Partes do exercício:
1. Responda com base no texto sobre seguros:
(a) Segundo a sugestão para o seguro de vida, o custo mensal das responsabilidades deve ser multiplicado por quantos meses?
(b) Que fração da população brasileira o texto estima estar nesta linha de poder de compra do produto seguro?
(c) No seguro automóvel, o casco possui relação com qual tabela?
2. Liste todos os tipos de seguro que o texto sobre seguros trata em parágrafos próprios.
3. Repita, sem qualquer alteração, o trecho do texto sobre seguros entre "No seguro automóvel" e "especificidade destes danos.", inclusive.

SEGURO E SUA DEFINIÇÃO PRÁTICA

O ponto de vista do segurado, o conceito básico dos seguros é a transferência de risco que caracteriza a imprevisibilidade da vida e das inúmeras conquistas pessoais e familiares. A decisão por ela ocorre de forma mecânica e financeira, onde o segurado avalia ou viabiliza possibilidades de perdas e o custo para salvaguardar ou ressarcir o seu patrimônio. Infelizmente o custo dessa transferência não cabe no bolso de todo mundo. Estimamos que 1/3 da população brasileira encontra-se atualmente nesta linha de poder de compra do produto seguro para fazer frente a tais circunstancias. Estes suportam arcar da decisão. Não se trata tão somente de um hábito, mas sim de uma possibilidade (vantajosa) de natureza preventiva.

No seguro de vida, por exemplo, devemos definir o capital segurado pela responsabilidade que a nossa renda representa no “ponto de equilíbrio” familiar. Como sugestão é multiplicar o custo mensal das responsabilidades por 60 meses (5 anos), tempo suficiente para que a família recupere a perda do seu responsável financeiro. Seguro de vida é risco e não aposentadoria.

No seguro de riscos patrimoniais, devemos pensar no real valor do prédio (P), máquinas, móveis, utensílios e instalações (MMMUI) e nas mercadorias e matérias primas (MMP) que constituem a empresa.

No seguro de transportes nacional ou internacional, o alvo é o contrato comercial de compra e venda (a responsabilidade cabe negociar) que firmamos na compra ou na venda do produto contratado.

No seguro automóvel o casco já possui relação com a tabela FIPE (menor ou maior que 100%), mas a cobertura de terceiros, dano moral e demais condições adicionais requer observação especial e pragmática, pois qualquer avaliação imprecisa poderá penalizar ou faltar por ocasião de um sinistro.

No seguro de responsabilidade civil profissional ou empresarial, em suas diferentes modalidades, é preciso avaliar a carga ou o peso de um erro ou omissão que estamos sujeitos por execução e/ou, a princípio, pela existência, uso e conservação, incêndio e explosão; definindo assim qual o capital necessário para fazer frente a especificidade destes danos.

Enfim, a pratica de transferir risco é excepcionalmente moderna e dinâmica, capaz de responder com eficiência às imprevisibilidades que nos acometem, mas requer análise e pormenores que não devemos abrir mão, nem relegar.

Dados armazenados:
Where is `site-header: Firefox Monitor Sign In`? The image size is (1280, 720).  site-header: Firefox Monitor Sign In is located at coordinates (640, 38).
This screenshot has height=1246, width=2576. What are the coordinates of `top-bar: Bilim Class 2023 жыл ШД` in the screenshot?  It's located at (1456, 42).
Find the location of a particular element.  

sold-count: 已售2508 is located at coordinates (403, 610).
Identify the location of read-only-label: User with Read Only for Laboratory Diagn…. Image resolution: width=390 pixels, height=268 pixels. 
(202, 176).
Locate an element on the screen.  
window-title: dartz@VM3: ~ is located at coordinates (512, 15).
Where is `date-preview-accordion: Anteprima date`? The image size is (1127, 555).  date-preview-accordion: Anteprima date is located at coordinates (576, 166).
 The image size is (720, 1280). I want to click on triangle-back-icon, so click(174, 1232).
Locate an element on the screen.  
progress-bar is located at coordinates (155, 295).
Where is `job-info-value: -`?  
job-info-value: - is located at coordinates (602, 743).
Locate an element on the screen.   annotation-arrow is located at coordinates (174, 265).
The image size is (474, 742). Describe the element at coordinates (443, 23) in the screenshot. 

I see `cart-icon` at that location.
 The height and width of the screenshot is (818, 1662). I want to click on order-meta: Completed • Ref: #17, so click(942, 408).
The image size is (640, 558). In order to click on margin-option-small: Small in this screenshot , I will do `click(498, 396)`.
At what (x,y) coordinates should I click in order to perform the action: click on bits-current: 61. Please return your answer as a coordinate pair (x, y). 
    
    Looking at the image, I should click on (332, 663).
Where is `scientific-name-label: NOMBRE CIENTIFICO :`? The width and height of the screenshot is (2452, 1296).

Soluções por tarefa:
1.
(a) Por 60 meses (5 anos).
(b) 1/3 da população brasileira.
(c) Com a tabela FIPE.

2.
Seguro de vida
Seguro de riscos patrimoniais
Seguro de transportes nacional ou internacional
Seguro automóvel
Seguro de responsabilidade civil profissional ou empresarial

3.
No seguro automóvel o casco já possui relação com a tabela FIPE (menor ou maior que 100%), mas a cobertura de terceiros, dano moral e demais condições adicionais requer observação especial e pragmática, pois qualquer avaliação imprecisa poderá penalizar ou faltar por ocasião de um sinistro.

No seguro de responsabilidade civil profissional ou empresarial, em suas diferentes modalidades, é preciso avaliar a carga ou o peso de um erro ou omissão que estamos sujeitos por execução e/ou, a princípio, pela existência, uso e conservação, incêndio e explosão; definindo assim qual o capital necessário para fazer frente a especificidade destes danos.